The composition of the vaginal microbiome is dynamic and undergoes several changes corresponding with hormonal fluctuations throughout a woman’s reproductive life. The vagina harbors several microorganisms that exist in a regulated and mutualistic relationship within the microbiome (1). The composition of the bacterial species in the vaginal microbiome changes significantly in response to several factors, including normal hormone fluctuation, pregnancy, and vaginal hygiene (2). Lactobacillus species reinforce the defense against pathogens and prevent colonization by opportunistic microbes. Higher levels of estrogen promote the maturation, proliferation and accumulation of glycogen in the vaginal epithelial cells (VEC). The acidic environment created by glycogen metabolism is vital for Lactobacilli to thrive (1).

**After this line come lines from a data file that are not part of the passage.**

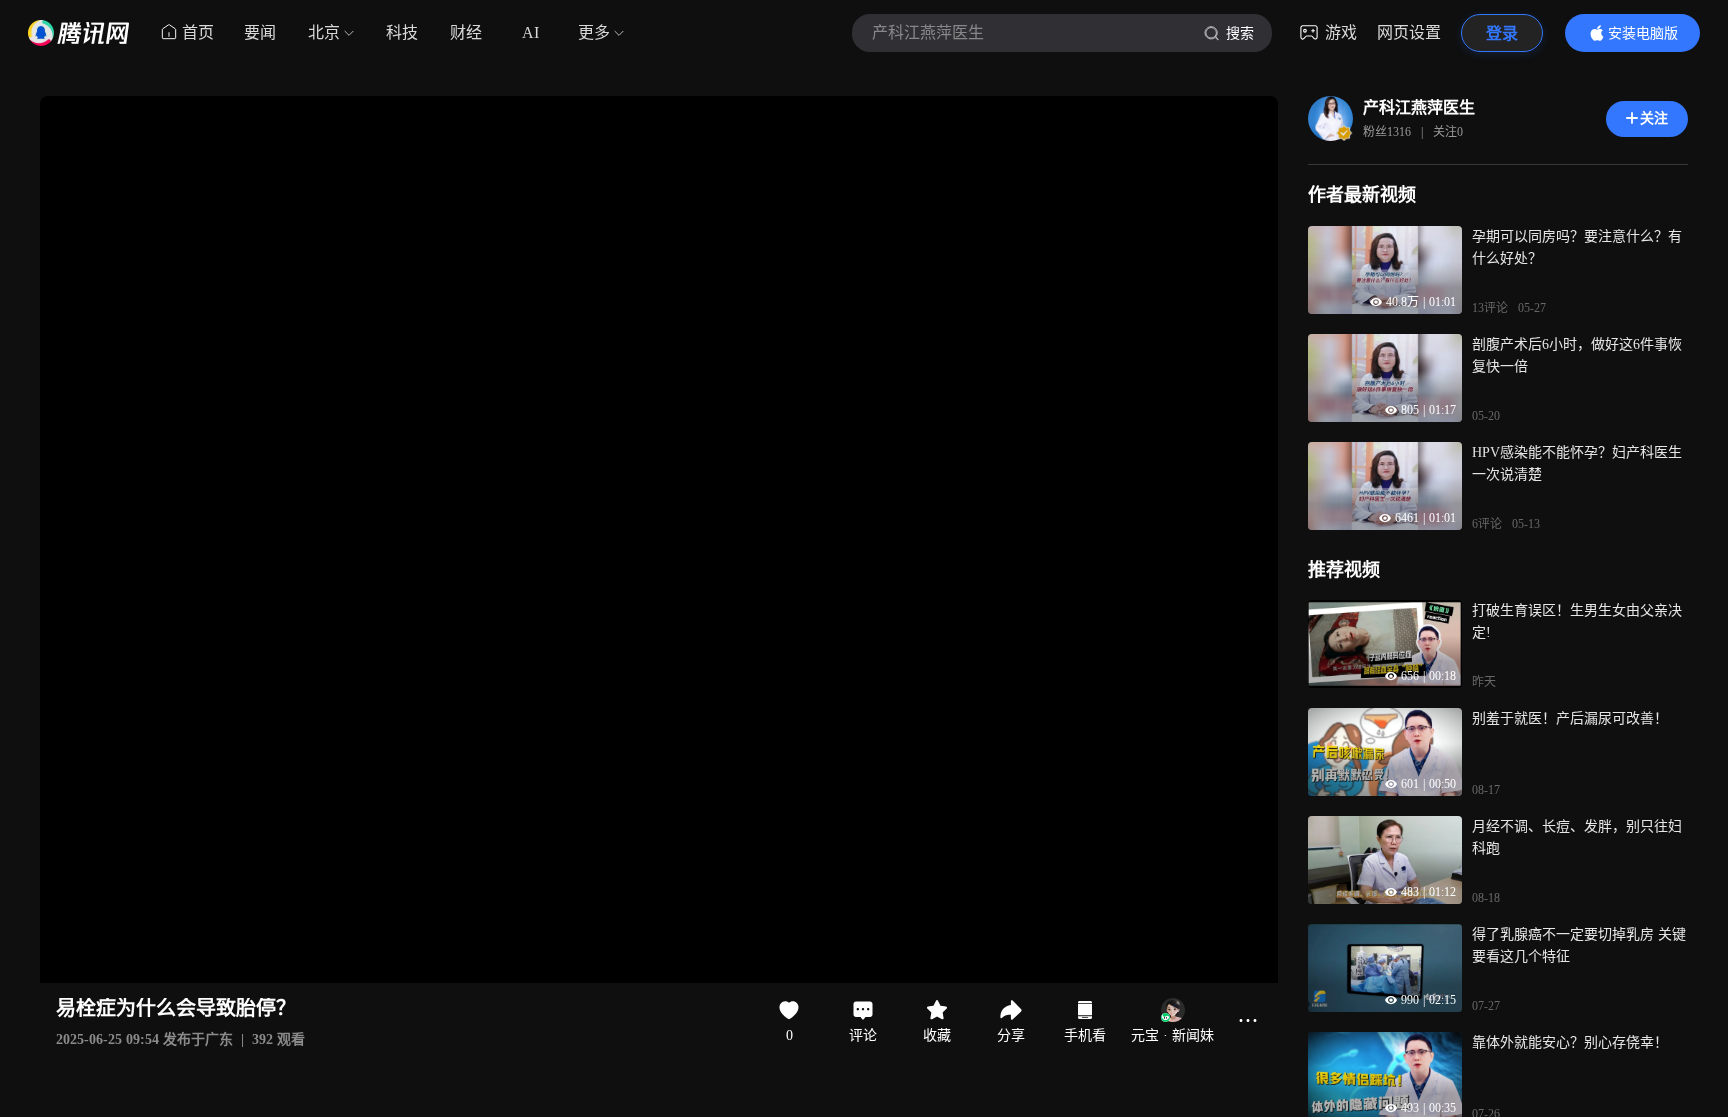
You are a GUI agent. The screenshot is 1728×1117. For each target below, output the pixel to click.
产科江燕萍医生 (1419, 107)
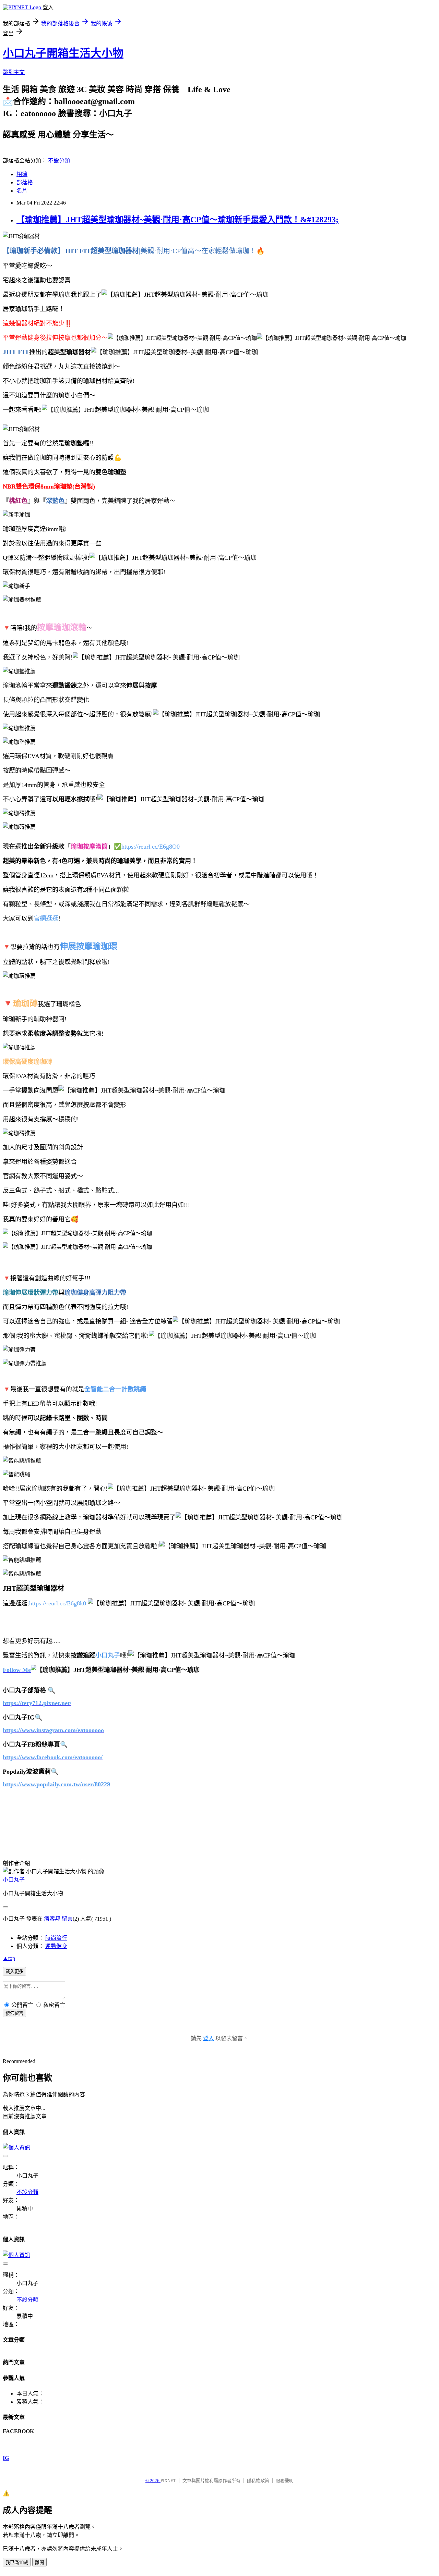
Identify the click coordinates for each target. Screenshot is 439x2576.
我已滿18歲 (16, 2562)
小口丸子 (14, 1880)
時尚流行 (56, 1938)
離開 (39, 2562)
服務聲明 (285, 2480)
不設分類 (59, 160)
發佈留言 (14, 2013)
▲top (9, 1958)
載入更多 (14, 1971)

Vaginitis is often caused by vulvovaginal candidiasis (VVC), in fact, VVC is considered the second most common cause of vaginitis. Although the rate of VVC is common, the causes of occurrence and recurrence are often unclear. At least 75% of all women suffer from Candida infection once in their lives. Over 85% of VVC cases are principally caused by C. albicans, with the remaining cases attributed to C. parapsilosis, C. tropicalis, and C. glabrata (3). Two different kinds of candidiasis infection occur in the vulvovaginal area: a more severe “classic” infection with occasional recurrences, and a “cyclical” type (4). The most common signs of VVC are pruritus, burning, dyspareunia, vaginal and vulvar erythema (4).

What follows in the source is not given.